任务要求:
根据下方源文档回答以下问题:
1. MySQL 从哪个版本开始支持 RFC 7159 定义的 JSON 规范?
2. 使用 JSON 数据类型时,推荐使用哪个版本以上的 MySQL?
3. 建表语句中,UserLogin 表的 loginInfo 字段被定义为什么类型?

源文档:

Mysql对JSON对象的解析
JSON(JavaScript Object Notation)主要用于互联网应用服务之间的数据交换。MySQL 从5.7版本开始支持RFC 7159定义的 JSON 规范,主要有 JSON 对象 和 JSON 数组 两种类型,8.x系列使得支持更加成熟。JSON 类型的另一个好处是无须预定义字段 ,字段可以无限扩展。而传统关系型数据库的列都需预先定义,想要扩展需要执行 ALTER TABLE ... ADD COLUMN ... 这样比较重的操作。
-
使用 JSON 数据类型,推荐用 MySQL 8.0.17 以上的版本,性能更好,同时也支持 Multi-Valued Indexes; -
JSON 数据类型的好处是无须预先定义列,数据本身就具有很好的描述性; -
不要将有明显关系型的数据用 JSON 存储,如用户余额、用户姓名、用户身份证等,这些都是每个用户必须包含的数据; -
JSON 数据类型推荐使用在不经常更新的静态数据存储。 -
JSON分析常用函数
一. 数据生成
create database json_db;
use json_db;
DROP TABLE IF EXISTS UserLogin;
CREATE TABLE UserLogin (
userId BIGINT NOT NULL,
loginInfo JSON,
PRIMARY KEY(userId)
);
desc UserLogin;
+-----------+------------+------+-----+---------+-------+
| Field | Type | Null | Key | Default | Extra |
+-----------+------------+------+-----+---------+-------+
| userId | bigint(20) | NO | PRI | NULL | |
| loginInfo | json | YES | | NULL | |
+-----------+------------+------+-----+---------+-------+
2 rows in set (0.07 sec)
# 插入数据
SET @a = '
{
"cellphone" : "13918888888",
"wxchat" : "破产码农",
"QQ" : "82946772"
}
';
SET @b = '
{
"cellphone" : "15026888888"
}
';
INSERT INTO UserLogin VALUES (1,@a);
INSERT INTO UserLogin VALUES (2,@b);
select * from UserLogin;
+--------+--------------------------------------------------------------------------+
| userId | loginInfo |
+--------+--------------------------------------------------------------------------+
| 1 | {"QQ": "82946772", "wxchat": "破产码农", "cellphone": "13918888888"} |
| 2 | {"cellphone": "15026888888"} |
+--------+--------------------------------------------------------------------------+
2 rows in set (0.00 sec)

原始资料:
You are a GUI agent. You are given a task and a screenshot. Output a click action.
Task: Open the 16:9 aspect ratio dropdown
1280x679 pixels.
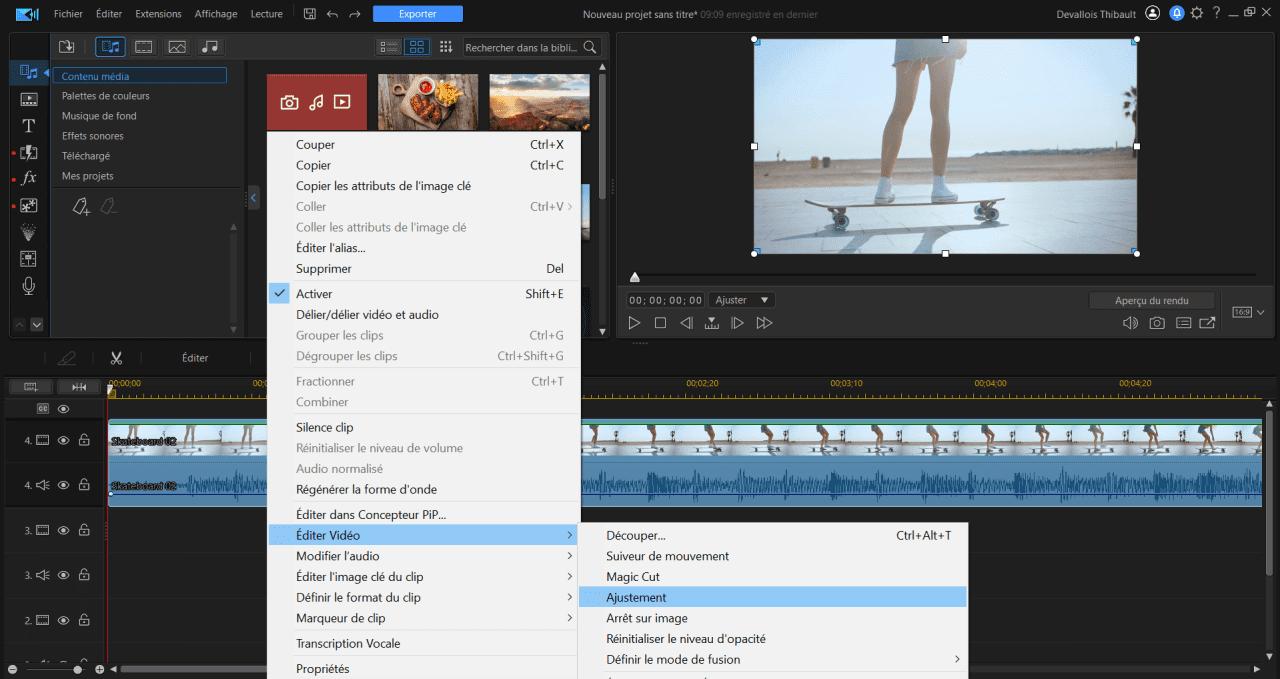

输出结果:
1. 5.7 版本。
2. MySQL 8.0.17 以上的版本。
3. JSON 类型。